If I didn’t know about this, I assumed that none of the other officers knew about it, either. That was just Debbie’s way. In my experience she didn’t come to the officers of the DNC for advice and counsel. She seemed to make decisions on her own and let us know at the last minute what she had decided, as she had done when she told us about the hacking only minutes before the Washington Post broke the news. 
On the phone Gary told me the DNC had needed a $2 million loan, which the campaign had arranged.
“No! That can’t be true!” I said. “The party cannot take out a loan without the unanimous agreement of all of the officers.” 
“Gary, how did they do this without me knowing?” I asked. “I don’t know how Debbie relates to the officers,” Gary said. He described the party as fully under the control of Hillary’s campaign, which seemed to confirm the suspicions of the Bernie camp. The campaign had the DNC on life support, giving it money every month to meet its basic expenses, while the campaign was using the party as a fund-raising clearing house. Under FEC law, an individual can contribute a maximum of $2,700 directly to a presidential campaign. But the limits are much higher for contributions to state parties and a party’s national committee.
Individuals who had maxed out their $2,700 contribution limit to the campaign could write an additional check for $353,400 to the Hillary Victory Fund—that figure represented $10,000 to each of the thirty-two states’ parties who were part of the Victory Fund agreement—$320,000—and $33,400 to the DNC. The money would be deposited in the states first, and transferred to the DNC shortly after that. Money in the battleground states usually stayed in that state, but all the other states funneled that money directly to the DNC, which quickly transferred the money to Brooklyn.
“Wait,” I said. “That victory fund was supposed to be for whoever was the nominee, and the state party races. You’re telling me that Hillary has been controlling it since before she got the nomination?”
Gary said the campaign had to do it or the party would collapse. 

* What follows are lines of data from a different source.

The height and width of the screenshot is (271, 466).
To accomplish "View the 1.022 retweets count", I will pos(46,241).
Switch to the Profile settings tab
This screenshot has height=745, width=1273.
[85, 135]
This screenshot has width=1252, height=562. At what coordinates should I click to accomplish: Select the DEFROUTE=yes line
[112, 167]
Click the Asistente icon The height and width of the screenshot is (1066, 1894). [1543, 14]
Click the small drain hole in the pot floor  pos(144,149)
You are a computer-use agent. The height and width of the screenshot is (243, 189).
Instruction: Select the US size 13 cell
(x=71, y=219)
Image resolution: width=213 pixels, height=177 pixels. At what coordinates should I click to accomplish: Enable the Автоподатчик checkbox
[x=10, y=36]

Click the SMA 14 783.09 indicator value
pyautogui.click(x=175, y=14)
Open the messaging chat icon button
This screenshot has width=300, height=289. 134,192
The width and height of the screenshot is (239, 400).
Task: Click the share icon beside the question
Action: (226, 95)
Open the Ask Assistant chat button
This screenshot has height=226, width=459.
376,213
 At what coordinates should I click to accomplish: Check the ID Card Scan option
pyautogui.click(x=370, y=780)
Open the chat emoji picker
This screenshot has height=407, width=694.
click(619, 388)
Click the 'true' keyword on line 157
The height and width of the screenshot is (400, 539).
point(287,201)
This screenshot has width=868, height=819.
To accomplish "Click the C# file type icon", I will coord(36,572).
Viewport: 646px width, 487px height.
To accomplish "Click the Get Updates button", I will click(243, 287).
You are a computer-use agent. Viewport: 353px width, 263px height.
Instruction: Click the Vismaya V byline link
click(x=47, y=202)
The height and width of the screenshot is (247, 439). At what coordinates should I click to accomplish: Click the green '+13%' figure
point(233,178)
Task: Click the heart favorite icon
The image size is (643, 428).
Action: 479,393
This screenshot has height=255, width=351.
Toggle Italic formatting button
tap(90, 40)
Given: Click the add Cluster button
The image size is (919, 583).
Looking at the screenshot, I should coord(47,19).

“That was the deal that Robby struck with Debbie,” he explained, referring to campaign manager Robby Mook. “It was to sustain the DNC. We sent the party nearly $20 million from September until the convention, and more to prepare for the election.”
This mind-blowing conspiracy to rig the Democrat primary didn’t make it into Hillary’s book “What Happened” and the revelations in Brazile’s story proves The World’s Most Dangerous Community Organizer ran his Party the same way he ran the country.